DIRECTIONS FOR THIS TASK: Please reproduce the data below exactly, from the first line through the line containing "Image resolution: width=768, height=1589.", and leave every later line out.

(Records from a collection)
=== Section Start ===

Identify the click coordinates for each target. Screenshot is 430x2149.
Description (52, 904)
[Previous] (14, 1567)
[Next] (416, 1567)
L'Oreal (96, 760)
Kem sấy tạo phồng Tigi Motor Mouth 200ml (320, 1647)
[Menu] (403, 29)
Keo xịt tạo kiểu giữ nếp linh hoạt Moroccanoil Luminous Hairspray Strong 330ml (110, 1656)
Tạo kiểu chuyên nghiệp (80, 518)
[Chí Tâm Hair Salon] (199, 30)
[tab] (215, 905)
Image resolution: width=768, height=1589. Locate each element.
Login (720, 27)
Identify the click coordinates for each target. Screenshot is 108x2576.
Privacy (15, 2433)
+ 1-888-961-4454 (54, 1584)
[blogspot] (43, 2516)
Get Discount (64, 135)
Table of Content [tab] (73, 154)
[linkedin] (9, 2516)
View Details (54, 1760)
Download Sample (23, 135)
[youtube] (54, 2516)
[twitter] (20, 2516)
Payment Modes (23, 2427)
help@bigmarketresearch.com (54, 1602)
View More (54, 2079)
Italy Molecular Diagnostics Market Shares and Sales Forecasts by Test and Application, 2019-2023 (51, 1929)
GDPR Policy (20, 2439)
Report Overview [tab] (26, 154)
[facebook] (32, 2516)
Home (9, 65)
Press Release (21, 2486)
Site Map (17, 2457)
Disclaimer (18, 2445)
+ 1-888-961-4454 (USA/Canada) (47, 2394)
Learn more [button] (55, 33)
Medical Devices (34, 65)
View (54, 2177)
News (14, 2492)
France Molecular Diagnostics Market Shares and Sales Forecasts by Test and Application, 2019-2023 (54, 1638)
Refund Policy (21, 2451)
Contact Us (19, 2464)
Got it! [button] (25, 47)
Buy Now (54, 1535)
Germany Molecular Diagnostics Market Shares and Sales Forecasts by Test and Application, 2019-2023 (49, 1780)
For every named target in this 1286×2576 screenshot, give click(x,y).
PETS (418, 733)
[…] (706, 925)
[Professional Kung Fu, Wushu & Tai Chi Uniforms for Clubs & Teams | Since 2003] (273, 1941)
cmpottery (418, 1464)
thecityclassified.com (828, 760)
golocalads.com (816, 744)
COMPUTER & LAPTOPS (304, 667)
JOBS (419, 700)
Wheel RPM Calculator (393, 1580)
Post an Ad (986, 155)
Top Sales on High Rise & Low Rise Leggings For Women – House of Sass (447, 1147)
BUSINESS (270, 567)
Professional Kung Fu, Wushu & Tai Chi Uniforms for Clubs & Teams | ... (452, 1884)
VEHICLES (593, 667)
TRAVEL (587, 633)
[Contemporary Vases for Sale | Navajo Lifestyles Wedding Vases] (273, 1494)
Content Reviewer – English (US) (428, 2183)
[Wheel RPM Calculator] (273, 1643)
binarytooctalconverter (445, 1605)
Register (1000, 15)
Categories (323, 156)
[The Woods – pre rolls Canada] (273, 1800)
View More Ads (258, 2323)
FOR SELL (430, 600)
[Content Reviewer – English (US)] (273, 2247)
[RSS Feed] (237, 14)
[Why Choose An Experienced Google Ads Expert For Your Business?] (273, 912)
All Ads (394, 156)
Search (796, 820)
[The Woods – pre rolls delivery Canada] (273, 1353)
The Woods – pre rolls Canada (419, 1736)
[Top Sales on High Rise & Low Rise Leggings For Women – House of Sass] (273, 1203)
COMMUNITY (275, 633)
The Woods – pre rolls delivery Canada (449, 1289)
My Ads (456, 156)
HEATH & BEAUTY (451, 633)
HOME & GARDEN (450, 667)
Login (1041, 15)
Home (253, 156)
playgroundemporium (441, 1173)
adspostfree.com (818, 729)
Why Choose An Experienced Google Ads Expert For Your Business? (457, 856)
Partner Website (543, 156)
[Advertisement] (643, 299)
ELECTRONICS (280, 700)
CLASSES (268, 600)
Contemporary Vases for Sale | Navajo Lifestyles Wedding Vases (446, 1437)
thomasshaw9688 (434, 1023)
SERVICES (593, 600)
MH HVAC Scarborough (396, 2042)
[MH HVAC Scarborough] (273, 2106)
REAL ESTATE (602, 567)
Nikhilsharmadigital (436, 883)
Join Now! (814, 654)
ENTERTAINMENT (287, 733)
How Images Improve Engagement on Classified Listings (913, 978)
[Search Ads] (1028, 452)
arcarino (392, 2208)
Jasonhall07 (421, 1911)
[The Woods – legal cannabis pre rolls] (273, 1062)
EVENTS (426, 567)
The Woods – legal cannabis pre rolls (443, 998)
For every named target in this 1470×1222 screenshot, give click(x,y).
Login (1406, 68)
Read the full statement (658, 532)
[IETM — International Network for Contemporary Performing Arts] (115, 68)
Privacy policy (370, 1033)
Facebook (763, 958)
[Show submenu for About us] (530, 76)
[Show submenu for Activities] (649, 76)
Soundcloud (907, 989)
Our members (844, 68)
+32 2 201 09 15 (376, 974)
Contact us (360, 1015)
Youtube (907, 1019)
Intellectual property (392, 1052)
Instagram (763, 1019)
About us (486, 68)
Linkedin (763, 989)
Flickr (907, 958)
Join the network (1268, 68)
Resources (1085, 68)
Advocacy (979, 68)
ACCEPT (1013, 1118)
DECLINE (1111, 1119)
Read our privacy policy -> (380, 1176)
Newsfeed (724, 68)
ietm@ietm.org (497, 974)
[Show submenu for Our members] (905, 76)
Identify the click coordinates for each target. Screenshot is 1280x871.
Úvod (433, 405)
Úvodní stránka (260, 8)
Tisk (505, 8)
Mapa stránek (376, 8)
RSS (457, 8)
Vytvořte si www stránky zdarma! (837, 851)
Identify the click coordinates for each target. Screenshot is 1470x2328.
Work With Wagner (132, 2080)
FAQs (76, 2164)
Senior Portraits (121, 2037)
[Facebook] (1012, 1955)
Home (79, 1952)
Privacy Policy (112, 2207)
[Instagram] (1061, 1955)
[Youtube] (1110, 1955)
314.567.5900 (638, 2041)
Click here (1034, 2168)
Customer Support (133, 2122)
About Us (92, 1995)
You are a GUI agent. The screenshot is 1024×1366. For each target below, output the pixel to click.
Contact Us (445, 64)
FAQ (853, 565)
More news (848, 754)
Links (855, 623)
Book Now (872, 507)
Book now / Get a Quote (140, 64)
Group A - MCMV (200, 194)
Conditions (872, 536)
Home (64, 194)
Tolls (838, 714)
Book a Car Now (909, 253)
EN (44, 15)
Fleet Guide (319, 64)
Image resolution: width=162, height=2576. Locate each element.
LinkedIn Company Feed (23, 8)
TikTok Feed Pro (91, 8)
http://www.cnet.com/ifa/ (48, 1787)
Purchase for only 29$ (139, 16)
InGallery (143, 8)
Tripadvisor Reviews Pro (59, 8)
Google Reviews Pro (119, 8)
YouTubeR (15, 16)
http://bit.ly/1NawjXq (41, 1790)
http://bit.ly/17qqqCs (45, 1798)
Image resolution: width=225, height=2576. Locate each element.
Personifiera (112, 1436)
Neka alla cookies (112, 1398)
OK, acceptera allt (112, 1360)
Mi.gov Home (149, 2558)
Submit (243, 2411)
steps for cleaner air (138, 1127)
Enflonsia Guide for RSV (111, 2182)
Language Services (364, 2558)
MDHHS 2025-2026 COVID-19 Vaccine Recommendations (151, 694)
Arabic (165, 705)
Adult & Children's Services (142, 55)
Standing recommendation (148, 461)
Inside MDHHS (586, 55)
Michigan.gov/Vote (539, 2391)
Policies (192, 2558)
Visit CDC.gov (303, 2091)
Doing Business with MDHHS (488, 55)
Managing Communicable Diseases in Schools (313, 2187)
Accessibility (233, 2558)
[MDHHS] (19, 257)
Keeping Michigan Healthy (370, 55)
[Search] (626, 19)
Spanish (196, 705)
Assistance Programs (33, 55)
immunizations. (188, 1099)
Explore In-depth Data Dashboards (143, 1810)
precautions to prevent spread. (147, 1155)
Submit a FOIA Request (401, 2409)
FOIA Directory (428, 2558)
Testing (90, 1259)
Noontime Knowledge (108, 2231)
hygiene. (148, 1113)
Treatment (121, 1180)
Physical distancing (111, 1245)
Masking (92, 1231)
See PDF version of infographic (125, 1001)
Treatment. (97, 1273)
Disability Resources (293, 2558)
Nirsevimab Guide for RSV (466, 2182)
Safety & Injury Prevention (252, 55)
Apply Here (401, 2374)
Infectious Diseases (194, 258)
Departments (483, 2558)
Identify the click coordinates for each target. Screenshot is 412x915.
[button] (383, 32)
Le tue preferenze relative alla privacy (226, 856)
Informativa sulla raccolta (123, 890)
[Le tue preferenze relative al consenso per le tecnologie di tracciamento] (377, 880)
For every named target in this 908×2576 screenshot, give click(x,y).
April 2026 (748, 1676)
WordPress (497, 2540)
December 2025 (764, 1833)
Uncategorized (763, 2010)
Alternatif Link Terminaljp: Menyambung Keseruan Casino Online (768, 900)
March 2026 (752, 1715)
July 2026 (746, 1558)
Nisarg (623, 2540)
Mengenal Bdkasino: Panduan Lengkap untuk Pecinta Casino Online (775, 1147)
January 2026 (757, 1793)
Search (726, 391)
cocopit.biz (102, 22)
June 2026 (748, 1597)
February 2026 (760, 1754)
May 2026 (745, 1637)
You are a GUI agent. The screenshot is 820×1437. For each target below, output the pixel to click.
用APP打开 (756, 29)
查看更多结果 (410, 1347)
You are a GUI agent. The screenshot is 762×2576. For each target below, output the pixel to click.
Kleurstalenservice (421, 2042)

=== Section End ===

EXERCISE SOLUTION:
Identify the click coordinates for each target. Screenshot is 430x2149.
Description (52, 904)
[Previous] (14, 1567)
[Next] (416, 1567)
L'Oreal (96, 760)
Kem sấy tạo phồng Tigi Motor Mouth 200ml (320, 1647)
[Menu] (403, 29)
Keo xịt tạo kiểu giữ nếp linh hoạt Moroccanoil Luminous Hairspray Strong 330ml (110, 1656)
Tạo kiểu chuyên nghiệp (80, 518)
[Chí Tâm Hair Salon] (199, 30)
[tab] (215, 905)
Image resolution: width=768, height=1589. Locate each element.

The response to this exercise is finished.